Empezó a rozarle las nalgas, el talle y los pechos. Luego descendió hasta los muslos y volvió a ascender hacia el triángulo de su pubis. A Orión no le agradaban las niñas impúberes. Tampoco las espesas selvas. Y su esposa era de las que cuidaba su “jardín”, como a él le gustaba llamarle. Ella agarró su cola y abrió a su vez las piernas para facilitarle la labor. Él masajeó los pétalos de su rosa, que se abrieron de par en par para recibir a su dedo medio, el cual se enterró travieso en su oquedad, húmeda y dispuesta. Luego le siguió el anular y, poco a poco, Orión fue subiendo la intensidad de su masaje. Podía oírse perfectamente el sonido de su excitación, semejante al chapoteo en un charco.

Ella frotaba su verga y él le trabajaba los senos con su lengua. Meditó entonces sobre lo rosadas que eran sus aréolas y labios vaginales. Y eso a él le encantaba. Pensaba que no había nada más femenino que eso. Si hubiesen sido de color moreno, no le hubiesen atraído tanto, aunque tampoco los habría rechazado. Siguió subiendo el ritmo de su frotis hasta que ella empezó a arquearse de forma compulsiva y le agarró del brazo con el que la estaba asaltando, corriéndose entre convulsiones.

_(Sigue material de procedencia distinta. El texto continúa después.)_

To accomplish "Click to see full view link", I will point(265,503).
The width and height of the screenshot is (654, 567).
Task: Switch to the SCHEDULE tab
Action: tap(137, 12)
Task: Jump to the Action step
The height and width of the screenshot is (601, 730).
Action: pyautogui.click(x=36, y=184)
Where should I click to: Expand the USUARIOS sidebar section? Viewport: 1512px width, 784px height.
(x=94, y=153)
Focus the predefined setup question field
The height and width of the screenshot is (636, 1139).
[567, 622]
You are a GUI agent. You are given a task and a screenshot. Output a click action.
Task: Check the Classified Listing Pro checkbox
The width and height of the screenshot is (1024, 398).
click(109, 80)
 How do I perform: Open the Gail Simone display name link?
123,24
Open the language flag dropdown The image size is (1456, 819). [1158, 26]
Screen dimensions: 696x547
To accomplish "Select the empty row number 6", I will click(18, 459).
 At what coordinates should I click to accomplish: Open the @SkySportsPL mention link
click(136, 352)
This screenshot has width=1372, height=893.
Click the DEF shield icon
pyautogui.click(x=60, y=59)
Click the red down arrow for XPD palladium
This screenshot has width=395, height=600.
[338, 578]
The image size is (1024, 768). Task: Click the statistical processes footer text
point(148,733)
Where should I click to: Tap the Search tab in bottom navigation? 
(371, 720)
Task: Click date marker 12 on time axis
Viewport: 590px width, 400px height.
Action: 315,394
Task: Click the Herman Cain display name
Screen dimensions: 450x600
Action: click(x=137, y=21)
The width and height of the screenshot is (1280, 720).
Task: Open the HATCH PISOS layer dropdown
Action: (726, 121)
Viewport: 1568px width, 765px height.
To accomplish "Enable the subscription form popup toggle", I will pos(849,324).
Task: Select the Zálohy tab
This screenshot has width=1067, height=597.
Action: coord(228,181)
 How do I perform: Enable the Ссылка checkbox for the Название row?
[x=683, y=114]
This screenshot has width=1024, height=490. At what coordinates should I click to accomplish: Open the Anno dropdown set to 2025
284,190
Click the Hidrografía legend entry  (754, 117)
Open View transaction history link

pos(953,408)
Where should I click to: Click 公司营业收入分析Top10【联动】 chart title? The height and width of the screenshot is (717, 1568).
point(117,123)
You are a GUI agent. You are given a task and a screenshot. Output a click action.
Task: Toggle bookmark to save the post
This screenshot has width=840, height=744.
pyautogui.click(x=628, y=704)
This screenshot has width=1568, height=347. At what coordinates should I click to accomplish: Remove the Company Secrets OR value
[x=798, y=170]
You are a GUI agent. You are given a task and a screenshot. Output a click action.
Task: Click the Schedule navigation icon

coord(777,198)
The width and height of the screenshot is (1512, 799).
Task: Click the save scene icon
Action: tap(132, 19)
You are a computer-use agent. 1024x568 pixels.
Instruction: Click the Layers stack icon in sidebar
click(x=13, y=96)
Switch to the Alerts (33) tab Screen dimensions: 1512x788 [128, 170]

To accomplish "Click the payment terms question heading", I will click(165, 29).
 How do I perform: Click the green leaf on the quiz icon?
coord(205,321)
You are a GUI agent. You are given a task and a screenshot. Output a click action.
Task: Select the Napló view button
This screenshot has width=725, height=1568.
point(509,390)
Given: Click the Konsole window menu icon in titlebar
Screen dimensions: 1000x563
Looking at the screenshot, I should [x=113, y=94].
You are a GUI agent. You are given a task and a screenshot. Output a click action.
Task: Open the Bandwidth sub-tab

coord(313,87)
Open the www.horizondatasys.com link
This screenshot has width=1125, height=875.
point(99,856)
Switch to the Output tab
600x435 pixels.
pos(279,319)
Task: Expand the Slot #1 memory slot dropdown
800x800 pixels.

Orión extrajo los dedos de la vagina y los olió antes de chuparlos. Mmm, huele a hembra en celo. Adoro este olor –manifestó. Luego se situó encima de ella y se dedicó a restregar su sexo, potente y vigoroso, en su entrepierna, moviéndolo como un pincel. ¡Déjate ya de estúpidos jueguecitos y fóllame de una puta vez! –decretó impaciente su esposa, empuñando su miembro y colocándolo en la entrada de su orificio. Orión había conseguido sacar de quicio a Selena, devolverla a la pura y soez animalidad. A veces hacerse de rogar resultaba divertido. No obstante, se dispuso a cumplir presto una orden tan placentera.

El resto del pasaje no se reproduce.